--- start of AVAILABLE DATA ---
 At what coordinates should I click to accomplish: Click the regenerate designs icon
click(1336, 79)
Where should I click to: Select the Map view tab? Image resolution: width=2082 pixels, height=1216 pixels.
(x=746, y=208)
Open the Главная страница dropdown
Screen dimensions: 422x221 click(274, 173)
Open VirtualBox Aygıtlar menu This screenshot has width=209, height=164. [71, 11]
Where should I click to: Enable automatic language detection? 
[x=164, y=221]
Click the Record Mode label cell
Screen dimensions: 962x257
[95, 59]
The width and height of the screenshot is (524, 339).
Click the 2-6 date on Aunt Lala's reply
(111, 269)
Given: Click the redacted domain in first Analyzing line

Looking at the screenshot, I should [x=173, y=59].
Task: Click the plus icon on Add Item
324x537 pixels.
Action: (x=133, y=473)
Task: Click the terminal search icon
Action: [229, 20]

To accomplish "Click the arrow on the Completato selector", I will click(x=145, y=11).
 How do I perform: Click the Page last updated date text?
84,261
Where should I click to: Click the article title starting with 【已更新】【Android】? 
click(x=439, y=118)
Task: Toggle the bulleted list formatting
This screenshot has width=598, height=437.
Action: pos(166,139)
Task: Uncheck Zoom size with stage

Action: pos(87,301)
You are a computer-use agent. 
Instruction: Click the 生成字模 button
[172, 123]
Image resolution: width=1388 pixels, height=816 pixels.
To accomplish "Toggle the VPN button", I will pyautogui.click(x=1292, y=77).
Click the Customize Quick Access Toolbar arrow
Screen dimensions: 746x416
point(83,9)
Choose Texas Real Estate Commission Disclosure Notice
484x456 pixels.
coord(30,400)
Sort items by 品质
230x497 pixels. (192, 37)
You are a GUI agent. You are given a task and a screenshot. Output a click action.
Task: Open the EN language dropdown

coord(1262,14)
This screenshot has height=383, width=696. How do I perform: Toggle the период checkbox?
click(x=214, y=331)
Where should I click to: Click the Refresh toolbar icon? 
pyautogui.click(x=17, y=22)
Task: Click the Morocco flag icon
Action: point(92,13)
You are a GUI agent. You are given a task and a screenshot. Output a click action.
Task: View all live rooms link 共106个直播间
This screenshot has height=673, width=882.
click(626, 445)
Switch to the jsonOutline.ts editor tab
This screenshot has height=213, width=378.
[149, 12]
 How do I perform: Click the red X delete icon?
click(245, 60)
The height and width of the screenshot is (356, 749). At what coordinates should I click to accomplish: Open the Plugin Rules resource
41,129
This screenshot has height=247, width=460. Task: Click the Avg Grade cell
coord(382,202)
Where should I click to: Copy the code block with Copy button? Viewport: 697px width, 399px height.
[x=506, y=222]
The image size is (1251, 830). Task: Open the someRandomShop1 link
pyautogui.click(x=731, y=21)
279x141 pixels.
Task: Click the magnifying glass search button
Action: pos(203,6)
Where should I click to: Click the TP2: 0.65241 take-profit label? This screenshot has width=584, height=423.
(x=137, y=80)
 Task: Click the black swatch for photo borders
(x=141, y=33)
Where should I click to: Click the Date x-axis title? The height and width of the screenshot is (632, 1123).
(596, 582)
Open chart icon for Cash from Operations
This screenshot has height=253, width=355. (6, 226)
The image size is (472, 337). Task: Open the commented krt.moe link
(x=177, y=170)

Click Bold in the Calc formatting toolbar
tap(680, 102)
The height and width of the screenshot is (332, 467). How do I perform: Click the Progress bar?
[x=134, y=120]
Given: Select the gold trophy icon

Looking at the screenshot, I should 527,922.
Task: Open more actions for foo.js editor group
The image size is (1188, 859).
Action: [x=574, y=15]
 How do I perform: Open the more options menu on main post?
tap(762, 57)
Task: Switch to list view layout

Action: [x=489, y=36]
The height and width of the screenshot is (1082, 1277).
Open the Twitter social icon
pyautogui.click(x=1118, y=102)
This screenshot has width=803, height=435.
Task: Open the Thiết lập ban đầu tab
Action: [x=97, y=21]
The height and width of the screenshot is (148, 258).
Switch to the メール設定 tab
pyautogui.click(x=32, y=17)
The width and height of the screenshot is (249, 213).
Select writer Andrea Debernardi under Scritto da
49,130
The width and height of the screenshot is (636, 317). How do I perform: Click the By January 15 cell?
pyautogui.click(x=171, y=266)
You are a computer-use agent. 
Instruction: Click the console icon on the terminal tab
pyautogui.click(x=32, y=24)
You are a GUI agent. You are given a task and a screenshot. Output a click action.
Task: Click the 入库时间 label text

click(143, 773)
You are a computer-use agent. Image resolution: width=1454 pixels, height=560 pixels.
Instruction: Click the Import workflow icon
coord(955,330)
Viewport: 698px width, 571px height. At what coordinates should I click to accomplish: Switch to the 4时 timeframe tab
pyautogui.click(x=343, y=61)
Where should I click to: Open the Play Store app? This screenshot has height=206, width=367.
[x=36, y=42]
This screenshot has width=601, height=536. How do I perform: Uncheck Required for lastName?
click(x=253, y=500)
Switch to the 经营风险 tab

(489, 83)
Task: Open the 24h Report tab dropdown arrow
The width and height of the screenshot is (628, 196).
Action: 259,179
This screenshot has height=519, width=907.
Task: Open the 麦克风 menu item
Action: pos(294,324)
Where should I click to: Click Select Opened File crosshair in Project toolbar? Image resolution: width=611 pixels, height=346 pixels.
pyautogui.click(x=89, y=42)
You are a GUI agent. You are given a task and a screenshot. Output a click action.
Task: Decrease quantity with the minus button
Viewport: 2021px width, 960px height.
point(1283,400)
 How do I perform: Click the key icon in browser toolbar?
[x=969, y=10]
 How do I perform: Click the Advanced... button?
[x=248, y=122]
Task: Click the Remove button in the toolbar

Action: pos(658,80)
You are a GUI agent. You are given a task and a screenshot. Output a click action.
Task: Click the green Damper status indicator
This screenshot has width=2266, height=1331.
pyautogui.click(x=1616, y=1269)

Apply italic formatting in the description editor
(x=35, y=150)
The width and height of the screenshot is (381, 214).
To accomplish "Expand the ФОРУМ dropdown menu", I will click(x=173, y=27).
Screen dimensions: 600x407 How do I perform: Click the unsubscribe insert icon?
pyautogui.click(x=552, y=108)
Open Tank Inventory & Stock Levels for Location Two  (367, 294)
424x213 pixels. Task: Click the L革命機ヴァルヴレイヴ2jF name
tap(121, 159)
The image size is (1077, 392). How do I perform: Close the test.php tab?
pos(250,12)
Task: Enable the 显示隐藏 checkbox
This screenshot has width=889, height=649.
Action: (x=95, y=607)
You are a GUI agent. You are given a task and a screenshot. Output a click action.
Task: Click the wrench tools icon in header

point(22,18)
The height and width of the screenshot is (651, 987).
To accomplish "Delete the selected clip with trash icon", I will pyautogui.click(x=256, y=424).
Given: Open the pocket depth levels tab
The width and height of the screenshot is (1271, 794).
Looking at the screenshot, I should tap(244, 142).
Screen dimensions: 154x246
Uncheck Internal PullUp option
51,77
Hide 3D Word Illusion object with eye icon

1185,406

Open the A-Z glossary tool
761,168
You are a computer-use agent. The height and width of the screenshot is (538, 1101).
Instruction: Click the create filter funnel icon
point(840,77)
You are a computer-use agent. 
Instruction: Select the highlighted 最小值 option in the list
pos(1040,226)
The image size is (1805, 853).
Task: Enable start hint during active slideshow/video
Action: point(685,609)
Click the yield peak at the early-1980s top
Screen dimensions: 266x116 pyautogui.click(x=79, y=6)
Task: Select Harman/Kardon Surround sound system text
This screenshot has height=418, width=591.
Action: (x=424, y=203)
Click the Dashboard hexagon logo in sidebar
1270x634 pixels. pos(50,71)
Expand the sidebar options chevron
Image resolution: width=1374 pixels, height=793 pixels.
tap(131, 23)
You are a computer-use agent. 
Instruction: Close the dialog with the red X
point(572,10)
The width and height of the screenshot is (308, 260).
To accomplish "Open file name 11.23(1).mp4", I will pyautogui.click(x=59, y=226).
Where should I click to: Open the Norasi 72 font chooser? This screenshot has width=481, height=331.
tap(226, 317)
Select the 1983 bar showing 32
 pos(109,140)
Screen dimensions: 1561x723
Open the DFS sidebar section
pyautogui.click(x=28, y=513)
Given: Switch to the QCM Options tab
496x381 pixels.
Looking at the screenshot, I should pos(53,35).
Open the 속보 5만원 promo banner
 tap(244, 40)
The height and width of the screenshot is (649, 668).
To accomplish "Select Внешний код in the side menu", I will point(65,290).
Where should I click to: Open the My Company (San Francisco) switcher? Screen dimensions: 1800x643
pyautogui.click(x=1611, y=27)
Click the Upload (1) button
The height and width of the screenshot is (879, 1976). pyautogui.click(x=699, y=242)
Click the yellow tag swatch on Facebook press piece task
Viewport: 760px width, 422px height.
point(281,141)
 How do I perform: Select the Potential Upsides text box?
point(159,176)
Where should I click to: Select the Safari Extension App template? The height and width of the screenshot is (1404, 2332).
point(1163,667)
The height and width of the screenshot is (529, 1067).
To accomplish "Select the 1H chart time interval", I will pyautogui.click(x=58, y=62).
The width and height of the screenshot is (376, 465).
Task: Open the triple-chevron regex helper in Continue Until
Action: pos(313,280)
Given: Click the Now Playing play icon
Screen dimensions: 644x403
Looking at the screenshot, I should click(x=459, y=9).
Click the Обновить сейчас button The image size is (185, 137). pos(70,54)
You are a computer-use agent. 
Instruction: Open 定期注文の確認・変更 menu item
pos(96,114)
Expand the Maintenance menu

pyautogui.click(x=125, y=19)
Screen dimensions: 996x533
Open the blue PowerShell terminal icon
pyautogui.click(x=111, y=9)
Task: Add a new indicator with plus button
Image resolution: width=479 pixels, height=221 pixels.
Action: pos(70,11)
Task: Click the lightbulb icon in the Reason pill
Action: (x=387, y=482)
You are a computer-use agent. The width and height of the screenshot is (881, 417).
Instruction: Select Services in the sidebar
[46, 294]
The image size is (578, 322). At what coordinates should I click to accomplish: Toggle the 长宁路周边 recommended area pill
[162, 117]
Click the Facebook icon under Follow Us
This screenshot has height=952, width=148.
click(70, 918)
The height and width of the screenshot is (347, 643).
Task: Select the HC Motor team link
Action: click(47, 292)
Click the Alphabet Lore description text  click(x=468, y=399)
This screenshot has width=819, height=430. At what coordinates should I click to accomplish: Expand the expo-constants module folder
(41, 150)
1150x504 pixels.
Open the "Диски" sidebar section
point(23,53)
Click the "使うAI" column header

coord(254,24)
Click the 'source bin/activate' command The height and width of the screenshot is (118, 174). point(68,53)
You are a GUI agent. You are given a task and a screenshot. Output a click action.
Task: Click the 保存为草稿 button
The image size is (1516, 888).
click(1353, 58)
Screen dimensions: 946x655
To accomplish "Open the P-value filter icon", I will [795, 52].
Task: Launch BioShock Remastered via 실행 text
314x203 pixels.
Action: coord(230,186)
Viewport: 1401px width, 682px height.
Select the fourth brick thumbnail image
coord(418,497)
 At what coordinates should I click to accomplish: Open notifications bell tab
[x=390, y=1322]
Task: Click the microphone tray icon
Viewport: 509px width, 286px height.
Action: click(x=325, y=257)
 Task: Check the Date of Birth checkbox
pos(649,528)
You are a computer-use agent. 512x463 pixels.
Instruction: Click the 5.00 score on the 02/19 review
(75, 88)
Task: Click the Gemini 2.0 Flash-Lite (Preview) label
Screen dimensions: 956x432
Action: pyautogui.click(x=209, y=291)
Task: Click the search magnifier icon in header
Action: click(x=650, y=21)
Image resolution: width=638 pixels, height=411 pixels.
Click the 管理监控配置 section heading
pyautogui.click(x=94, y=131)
--- end of AVAILABLE DATA ---
■ WHAT TO PRODUCE ■
Convert the part of the entries that opens with the line containing "You are a computer-use agent. 512x463 pixels." and runs through the end of the entries into a Markdown table, with columns named Row and Line, and leave out any blank lines.

■ TASK RESPONSE ■
| Row | Line |
|---|---|
| 1 | You are a computer-use agent. 512x463 pixels. |
| 2 | Instruction: Click the 5.00 score on the 02/19 review |
| 3 | (75, 88) |
| 4 | Task: Click the Gemini 2.0 Flash-Lite (Preview) label |
| 5 | Screen dimensions: 956x432 |
| 6 | Action: pyautogui.click(x=209, y=291) |
| 7 | Task: Click the search magnifier icon in header |
| 8 | Action: click(x=650, y=21) |
| 9 | Image resolution: width=638 pixels, height=411 pixels. |
| 10 | Click the 管理监控配置 section heading |
| 11 | pyautogui.click(x=94, y=131) |